_EXERCISE DETAILS:_ Starting with the line containing "Given: Open the Teléfono" and going on through the end of the records, rewrite those lines with "white" changed to "gray" and everything else left as it is.

Collection entries:

###

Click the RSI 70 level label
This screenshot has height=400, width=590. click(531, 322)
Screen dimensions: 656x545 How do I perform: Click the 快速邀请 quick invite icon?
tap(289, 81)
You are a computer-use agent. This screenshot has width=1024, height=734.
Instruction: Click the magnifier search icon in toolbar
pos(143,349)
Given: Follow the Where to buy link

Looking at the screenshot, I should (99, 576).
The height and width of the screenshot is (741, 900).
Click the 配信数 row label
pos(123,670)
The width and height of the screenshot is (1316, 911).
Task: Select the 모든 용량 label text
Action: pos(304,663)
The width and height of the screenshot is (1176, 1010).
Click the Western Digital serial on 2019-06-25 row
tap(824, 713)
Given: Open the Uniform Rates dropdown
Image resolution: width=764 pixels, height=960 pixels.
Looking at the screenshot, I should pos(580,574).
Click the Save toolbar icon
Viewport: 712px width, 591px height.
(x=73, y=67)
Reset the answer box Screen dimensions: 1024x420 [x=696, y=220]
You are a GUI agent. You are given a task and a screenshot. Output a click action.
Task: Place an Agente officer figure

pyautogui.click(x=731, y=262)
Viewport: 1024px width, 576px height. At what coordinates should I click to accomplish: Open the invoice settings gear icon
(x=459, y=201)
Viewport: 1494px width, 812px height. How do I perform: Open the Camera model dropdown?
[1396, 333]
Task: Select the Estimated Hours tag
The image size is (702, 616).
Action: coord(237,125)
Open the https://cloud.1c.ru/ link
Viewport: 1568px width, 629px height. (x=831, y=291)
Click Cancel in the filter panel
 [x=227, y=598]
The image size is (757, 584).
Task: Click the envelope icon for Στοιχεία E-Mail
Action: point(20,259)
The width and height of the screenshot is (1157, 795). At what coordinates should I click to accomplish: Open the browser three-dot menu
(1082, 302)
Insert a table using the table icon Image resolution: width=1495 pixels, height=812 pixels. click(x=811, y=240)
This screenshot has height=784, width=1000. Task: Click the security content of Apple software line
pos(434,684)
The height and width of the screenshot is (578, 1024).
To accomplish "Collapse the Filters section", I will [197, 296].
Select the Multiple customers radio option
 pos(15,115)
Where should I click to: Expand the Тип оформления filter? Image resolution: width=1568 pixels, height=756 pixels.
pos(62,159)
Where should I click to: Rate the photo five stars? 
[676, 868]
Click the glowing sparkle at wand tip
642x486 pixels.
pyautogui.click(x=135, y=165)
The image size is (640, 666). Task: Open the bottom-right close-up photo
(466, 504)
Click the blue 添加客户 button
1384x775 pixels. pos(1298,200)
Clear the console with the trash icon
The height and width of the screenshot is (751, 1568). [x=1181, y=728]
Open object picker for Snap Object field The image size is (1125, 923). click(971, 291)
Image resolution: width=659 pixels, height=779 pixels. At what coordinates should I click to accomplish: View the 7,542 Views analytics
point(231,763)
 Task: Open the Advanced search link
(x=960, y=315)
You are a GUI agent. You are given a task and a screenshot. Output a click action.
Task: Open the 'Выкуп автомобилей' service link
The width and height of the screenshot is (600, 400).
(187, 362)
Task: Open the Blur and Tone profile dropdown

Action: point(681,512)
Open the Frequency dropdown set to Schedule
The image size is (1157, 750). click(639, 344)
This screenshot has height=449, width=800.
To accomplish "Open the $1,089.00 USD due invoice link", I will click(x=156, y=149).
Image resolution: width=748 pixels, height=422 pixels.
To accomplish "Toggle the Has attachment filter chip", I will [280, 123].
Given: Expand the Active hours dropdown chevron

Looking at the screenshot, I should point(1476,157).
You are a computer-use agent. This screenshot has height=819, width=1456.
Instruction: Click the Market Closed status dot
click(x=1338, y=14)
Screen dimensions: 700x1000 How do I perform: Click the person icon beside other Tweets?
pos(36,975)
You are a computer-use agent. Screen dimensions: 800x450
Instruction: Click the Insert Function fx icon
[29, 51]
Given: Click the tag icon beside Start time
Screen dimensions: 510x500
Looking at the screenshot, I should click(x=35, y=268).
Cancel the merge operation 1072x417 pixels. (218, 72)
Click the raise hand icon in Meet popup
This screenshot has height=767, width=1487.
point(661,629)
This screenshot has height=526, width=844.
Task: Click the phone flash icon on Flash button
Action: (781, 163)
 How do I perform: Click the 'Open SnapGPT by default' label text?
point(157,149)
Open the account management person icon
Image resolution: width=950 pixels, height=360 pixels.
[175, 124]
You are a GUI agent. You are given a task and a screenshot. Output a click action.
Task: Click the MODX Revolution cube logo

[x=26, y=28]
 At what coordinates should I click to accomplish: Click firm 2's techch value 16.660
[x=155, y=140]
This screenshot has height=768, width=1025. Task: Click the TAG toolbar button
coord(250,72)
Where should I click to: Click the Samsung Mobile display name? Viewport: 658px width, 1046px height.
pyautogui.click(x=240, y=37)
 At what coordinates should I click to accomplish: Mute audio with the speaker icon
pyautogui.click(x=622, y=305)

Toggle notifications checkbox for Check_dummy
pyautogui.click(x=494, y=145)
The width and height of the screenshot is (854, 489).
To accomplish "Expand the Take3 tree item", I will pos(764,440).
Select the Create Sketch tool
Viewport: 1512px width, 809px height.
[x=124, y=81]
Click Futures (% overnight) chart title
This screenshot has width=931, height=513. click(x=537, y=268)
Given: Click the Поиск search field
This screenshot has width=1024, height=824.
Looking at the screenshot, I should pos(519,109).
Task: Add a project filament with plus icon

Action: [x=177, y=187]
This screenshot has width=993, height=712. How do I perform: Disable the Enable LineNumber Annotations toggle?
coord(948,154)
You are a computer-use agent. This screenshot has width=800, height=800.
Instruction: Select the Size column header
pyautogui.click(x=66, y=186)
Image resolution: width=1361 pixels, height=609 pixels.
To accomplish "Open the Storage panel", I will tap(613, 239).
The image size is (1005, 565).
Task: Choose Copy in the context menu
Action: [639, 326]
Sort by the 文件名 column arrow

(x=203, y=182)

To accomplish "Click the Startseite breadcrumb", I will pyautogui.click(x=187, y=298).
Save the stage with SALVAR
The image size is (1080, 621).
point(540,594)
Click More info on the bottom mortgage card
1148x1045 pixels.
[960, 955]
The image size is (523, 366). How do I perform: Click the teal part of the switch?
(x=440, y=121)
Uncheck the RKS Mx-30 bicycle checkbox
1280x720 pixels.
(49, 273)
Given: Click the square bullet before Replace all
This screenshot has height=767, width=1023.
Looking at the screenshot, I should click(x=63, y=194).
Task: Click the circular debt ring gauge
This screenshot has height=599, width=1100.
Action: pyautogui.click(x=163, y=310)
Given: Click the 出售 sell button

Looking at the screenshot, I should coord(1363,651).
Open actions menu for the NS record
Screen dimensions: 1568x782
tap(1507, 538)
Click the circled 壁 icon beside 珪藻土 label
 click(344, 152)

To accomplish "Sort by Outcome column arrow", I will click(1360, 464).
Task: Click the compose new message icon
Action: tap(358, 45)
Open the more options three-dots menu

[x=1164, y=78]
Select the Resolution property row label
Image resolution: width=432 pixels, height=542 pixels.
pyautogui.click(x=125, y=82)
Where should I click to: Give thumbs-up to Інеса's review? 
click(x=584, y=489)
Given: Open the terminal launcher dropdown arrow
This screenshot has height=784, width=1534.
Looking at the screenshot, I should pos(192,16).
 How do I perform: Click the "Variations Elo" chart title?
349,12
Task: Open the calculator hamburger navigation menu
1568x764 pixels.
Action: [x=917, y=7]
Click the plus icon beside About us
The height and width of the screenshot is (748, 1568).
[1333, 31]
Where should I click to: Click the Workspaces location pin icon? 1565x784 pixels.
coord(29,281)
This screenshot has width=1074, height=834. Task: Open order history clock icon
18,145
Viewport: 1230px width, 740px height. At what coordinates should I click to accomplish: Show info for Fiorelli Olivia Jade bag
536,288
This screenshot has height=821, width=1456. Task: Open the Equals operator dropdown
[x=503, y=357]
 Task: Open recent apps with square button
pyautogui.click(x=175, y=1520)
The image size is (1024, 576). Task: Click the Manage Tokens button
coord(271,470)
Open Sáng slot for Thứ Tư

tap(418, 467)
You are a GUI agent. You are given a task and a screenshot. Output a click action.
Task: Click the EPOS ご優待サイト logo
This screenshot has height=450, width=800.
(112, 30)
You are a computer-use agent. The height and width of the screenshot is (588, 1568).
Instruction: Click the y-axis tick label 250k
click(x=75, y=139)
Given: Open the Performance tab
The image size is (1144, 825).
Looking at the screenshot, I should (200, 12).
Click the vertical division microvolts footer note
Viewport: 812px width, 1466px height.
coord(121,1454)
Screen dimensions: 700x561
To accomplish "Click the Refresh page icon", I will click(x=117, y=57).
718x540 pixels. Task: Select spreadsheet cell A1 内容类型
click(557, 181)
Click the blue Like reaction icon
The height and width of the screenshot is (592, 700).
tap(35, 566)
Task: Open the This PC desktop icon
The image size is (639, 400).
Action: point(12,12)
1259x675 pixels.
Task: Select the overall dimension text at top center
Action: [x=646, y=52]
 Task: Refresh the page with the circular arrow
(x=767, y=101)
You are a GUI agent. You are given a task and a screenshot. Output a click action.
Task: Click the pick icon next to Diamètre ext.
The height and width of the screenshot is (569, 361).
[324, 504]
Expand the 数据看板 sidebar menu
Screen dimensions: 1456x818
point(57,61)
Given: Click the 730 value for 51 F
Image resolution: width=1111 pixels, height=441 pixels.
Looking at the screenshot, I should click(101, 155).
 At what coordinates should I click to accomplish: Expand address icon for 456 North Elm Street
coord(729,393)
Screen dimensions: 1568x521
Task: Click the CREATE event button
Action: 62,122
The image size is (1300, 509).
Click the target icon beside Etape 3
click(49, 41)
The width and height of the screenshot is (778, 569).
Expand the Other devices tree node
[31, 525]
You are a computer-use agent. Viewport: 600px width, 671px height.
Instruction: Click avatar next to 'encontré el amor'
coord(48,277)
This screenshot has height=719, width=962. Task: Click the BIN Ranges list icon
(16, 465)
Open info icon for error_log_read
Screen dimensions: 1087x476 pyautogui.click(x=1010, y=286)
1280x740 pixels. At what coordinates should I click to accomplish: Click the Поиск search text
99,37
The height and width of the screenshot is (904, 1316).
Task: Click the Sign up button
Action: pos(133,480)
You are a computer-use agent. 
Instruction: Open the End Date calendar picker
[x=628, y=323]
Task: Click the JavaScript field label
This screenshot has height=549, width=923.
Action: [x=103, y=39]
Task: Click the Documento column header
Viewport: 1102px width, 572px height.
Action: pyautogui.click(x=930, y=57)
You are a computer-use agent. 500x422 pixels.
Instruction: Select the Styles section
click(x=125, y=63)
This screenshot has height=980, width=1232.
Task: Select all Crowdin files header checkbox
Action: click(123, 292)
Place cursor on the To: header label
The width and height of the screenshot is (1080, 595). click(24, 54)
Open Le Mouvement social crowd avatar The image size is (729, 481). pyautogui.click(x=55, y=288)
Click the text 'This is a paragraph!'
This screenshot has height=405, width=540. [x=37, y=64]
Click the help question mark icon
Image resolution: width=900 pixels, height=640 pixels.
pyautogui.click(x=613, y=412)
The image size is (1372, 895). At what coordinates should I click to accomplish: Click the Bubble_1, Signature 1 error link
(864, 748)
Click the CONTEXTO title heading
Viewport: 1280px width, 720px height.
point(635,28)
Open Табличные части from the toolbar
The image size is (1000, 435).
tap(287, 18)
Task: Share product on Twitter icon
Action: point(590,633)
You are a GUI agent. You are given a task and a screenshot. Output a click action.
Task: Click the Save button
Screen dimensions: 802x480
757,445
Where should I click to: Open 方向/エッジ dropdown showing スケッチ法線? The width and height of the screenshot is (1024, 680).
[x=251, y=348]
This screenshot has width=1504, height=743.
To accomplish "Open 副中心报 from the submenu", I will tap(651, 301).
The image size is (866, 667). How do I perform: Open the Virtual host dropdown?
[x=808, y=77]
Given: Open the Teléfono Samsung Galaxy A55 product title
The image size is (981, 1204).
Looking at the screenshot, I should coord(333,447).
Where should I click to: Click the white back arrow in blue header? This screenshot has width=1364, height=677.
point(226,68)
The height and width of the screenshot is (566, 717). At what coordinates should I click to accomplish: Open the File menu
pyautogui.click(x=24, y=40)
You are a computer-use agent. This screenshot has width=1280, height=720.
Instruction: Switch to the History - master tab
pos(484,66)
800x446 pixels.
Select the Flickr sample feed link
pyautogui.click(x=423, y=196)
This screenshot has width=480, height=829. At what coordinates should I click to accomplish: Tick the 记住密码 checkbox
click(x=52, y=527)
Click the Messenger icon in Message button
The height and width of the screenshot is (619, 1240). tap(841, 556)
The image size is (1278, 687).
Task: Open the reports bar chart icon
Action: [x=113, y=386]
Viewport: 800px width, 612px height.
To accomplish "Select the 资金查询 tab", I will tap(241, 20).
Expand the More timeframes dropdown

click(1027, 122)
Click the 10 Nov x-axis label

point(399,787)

###

_RESULT BELOW:_
Given: Open the Teléfono Samsung Galaxy A55 product title
The image size is (981, 1204).
Looking at the screenshot, I should coord(333,447).
Where should I click to: Click the gray back arrow in blue header? This screenshot has width=1364, height=677.
point(226,68)
The height and width of the screenshot is (566, 717). At what coordinates should I click to accomplish: Open the File menu
pyautogui.click(x=24, y=40)
You are a computer-use agent. This screenshot has width=1280, height=720.
Instruction: Switch to the History - master tab
pos(484,66)
800x446 pixels.
Select the Flickr sample feed link
pyautogui.click(x=423, y=196)
This screenshot has width=480, height=829. At what coordinates should I click to accomplish: Tick the 记住密码 checkbox
click(x=52, y=527)
Click the Messenger icon in Message button
The height and width of the screenshot is (619, 1240). tap(841, 556)
The image size is (1278, 687).
Task: Open the reports bar chart icon
Action: [x=113, y=386]
Viewport: 800px width, 612px height.
To accomplish "Select the 资金查询 tab", I will tap(241, 20).
Expand the More timeframes dropdown

click(1027, 122)
Click the 10 Nov x-axis label

point(399,787)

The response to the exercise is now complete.